(Exercise passage):
=== Begin Enclosure ===

Viral Hepatitis



  • Viral hepatitis is defined as a systemic viral infection, in which the predominant manifestation is that of hepatic injury and dysfunction.
  • It is primarily caused by hepatotropic viruses, which include hepatitis A to E.
  • 10% of cases are caused by other viruses, such as Epstein-Barr virus (EBV), cytomegalovirus (CMV), herpes simplex virus (HSV), varicella-zoster virus (VZV), rubella, parvovirus, adenovirus, enteroviruses, and others.



  • Hepatitis A: ~2,500 cases per year in the United States
  • Hepatitis B: 140,000 to 320,000 infections per year worldwide; ~20,000 U.S. cases per year
  • Hepatitis C: 30,000 infections per year in the United States
  • Hepatitis E: common in poorly developed countries but rare in the United States


  • Hepatitis B: United States has a low prevalence with <1% of the population infected; higher rates in certain subgroups such as immigrants from endemic areas, men who have sex with men, and parenteral drug users
  • Hepatitis C: United States has prevalence of 1.8%, representing ~3.9 million people (85% chronically infected).

Risk Factors

  • Hepatitis A (transmission: fecal–oral)
    • Day care attendance, household exposure, travel to endemic areas, men who have sex with men
    • Maximum infectivity 2 weeks before jaundice
  • Hepatitis B and C (transmission: blood, body fluids, and sexual contact)
    • Recipients of blood or blood products
    • IV drug users
    • Multiple sexual partners
    • Men who have sex with men
    • Body piercing and tattoos
    • HIV-positive status
    • Infants born to a mother with hepatitis B or C
    • Household contacts with hepatitis B or C

General Prevention

  • Good sanitation, hygiene, vaccination, screening blood products, condom use, safe disposal of needles
  • Hepatitis A
    • Vaccination of all children between the ages of 1 and 18 years, especially those travelling to endemic regions or those with liver disease
    • Vaccine (Havrix, Vaqta): 0.5-mL dose IM and second dose 6 to 12 months later
    • Prior to travel to an endemic region, immune globulin 0.02 mL/kg should be given to children <1 year of age and considered for children who are immunocompromised or have liver disease.
    • Infected patients should avoid return to day care center for 2 weeks after illness subsides.
    • Postexposure prophylaxis for healthy children >1 year of age: hepatitis A vaccine
    • Postexposure prophylaxis for <1 year of age, immunocompromised individuals or patients with chronic liver disease: immune globulin 0.02 mL/kg IM
  • Hepatitis B
    • Screen all pregnant women.
    • Hepatitis B vaccine to all infants at birth; complete 3-vaccine series 0.5-mL dose IM during infancy.
    • Vaccine and hepatitis B immunoglobulin (HBIG) to high-risk infants
    • Mother’s with high viral loads or previous vertical transmission should consult a high-risk obstetrician and hepatitis B expert at least 3 to 6 months prior to delivery of another infant.
  • Hepatitis C
    • Elective C-section has not been shown to reduce vertical transmission.
    • During vaginal delivery, avoid fetal scalp monitoring and prolonged rupture of membranes >8 hours.
    • Avoid sharing of toothbrushes, nail clippers, and razors.
    • Breastfeeding is contraindicated only if mother has active bleeding from nipples.


  • Acute viral hepatitis tends to affect the liver parenchyma, whereas chronic viral hepatitis affects portal and periportal areas.
  • Chronic viral hepatitis (B or C) is defined by continuing viral replication and inflammation of the liver for >6 months.
  • Worsening injury leads to extensive fibrosis that occurs between portal tracts (portal bridging), nodular changes, and finally, cirrhosis.

=== End Enclosure ===

(Exercise description):
Answer these questions using the viral hepatitis text:
1. What share of viral hepatitis cases is caused by viruses other than the hepatotropic ones?
2. How long before jaundice does hepatitis A reach maximum infectivity?
3. For how long must viral replication and liver inflammation continue for viral hepatitis B or C to be defined as chronic?

Collected data entries:

=== Begin Enclosure ===

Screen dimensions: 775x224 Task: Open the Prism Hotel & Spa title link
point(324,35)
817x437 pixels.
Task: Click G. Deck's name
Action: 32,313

=== End Enclosure ===

(Result of this exercise):
1. 10%
2. 2 weeks
3. More than 6 months